WHAT YOU NEED TO DO: Copy every one of the following records exactly as they appear, line for line.

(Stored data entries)
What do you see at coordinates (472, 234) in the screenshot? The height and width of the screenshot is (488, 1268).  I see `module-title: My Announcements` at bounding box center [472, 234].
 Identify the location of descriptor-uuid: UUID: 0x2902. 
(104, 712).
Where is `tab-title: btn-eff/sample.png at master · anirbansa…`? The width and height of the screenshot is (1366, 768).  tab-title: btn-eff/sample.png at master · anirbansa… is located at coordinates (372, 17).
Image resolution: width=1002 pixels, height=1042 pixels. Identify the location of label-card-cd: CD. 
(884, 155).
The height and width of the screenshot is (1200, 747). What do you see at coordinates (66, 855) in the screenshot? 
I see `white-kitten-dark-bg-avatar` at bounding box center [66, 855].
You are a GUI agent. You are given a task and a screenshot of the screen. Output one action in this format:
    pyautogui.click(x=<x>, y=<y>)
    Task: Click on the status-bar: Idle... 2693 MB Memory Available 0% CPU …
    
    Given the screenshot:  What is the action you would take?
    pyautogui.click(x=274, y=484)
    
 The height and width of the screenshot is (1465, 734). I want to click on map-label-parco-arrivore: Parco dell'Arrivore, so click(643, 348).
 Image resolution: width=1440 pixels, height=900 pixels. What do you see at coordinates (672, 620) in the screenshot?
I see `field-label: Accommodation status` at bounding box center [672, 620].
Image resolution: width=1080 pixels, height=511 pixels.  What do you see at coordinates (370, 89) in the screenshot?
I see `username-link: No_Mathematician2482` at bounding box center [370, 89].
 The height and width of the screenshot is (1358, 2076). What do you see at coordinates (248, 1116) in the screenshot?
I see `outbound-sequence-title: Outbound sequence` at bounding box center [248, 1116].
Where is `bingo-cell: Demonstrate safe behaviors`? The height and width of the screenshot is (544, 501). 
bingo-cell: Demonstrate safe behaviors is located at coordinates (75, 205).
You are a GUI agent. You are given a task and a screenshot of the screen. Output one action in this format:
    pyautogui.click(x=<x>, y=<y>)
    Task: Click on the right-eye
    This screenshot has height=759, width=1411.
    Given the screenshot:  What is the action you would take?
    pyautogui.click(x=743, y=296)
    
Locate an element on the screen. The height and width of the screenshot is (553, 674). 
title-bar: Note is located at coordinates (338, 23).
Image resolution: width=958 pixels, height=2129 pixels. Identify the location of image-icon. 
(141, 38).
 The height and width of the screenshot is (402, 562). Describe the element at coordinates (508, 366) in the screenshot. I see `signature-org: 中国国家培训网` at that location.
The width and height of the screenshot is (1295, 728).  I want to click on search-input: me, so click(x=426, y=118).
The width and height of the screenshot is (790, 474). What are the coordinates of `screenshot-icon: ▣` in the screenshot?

RESPONSE TO THIS TASK:
What do you see at coordinates (472, 234) in the screenshot? The height and width of the screenshot is (488, 1268).  I see `module-title: My Announcements` at bounding box center [472, 234].
 Identify the location of descriptor-uuid: UUID: 0x2902. 
(104, 712).
Where is `tab-title: btn-eff/sample.png at master · anirbansa…`? The width and height of the screenshot is (1366, 768).  tab-title: btn-eff/sample.png at master · anirbansa… is located at coordinates (372, 17).
Image resolution: width=1002 pixels, height=1042 pixels. Identify the location of label-card-cd: CD. 
(884, 155).
The height and width of the screenshot is (1200, 747). What do you see at coordinates (66, 855) in the screenshot? 
I see `white-kitten-dark-bg-avatar` at bounding box center [66, 855].
You are a GUI agent. You are given a task and a screenshot of the screen. Output one action in this format:
    pyautogui.click(x=<x>, y=<y>)
    Task: Click on the status-bar: Idle... 2693 MB Memory Available 0% CPU …
    
    Given the screenshot:  What is the action you would take?
    pyautogui.click(x=274, y=484)
    
 The height and width of the screenshot is (1465, 734). I want to click on map-label-parco-arrivore: Parco dell'Arrivore, so click(643, 348).
 Image resolution: width=1440 pixels, height=900 pixels. What do you see at coordinates (672, 620) in the screenshot?
I see `field-label: Accommodation status` at bounding box center [672, 620].
Image resolution: width=1080 pixels, height=511 pixels.  What do you see at coordinates (370, 89) in the screenshot?
I see `username-link: No_Mathematician2482` at bounding box center [370, 89].
 The height and width of the screenshot is (1358, 2076). What do you see at coordinates (248, 1116) in the screenshot?
I see `outbound-sequence-title: Outbound sequence` at bounding box center [248, 1116].
Where is `bingo-cell: Demonstrate safe behaviors`? The height and width of the screenshot is (544, 501). 
bingo-cell: Demonstrate safe behaviors is located at coordinates (75, 205).
You are a GUI agent. You are given a task and a screenshot of the screen. Output one action in this format:
    pyautogui.click(x=<x>, y=<y>)
    Task: Click on the right-eye
    This screenshot has height=759, width=1411.
    Given the screenshot:  What is the action you would take?
    pyautogui.click(x=743, y=296)
    
Locate an element on the screen. The height and width of the screenshot is (553, 674). 
title-bar: Note is located at coordinates (338, 23).
Image resolution: width=958 pixels, height=2129 pixels. Identify the location of image-icon. 
(141, 38).
 The height and width of the screenshot is (402, 562). Describe the element at coordinates (508, 366) in the screenshot. I see `signature-org: 中国国家培训网` at that location.
The width and height of the screenshot is (1295, 728).  I want to click on search-input: me, so click(x=426, y=118).
The width and height of the screenshot is (790, 474). What are the coordinates of `screenshot-icon: ▣` in the screenshot?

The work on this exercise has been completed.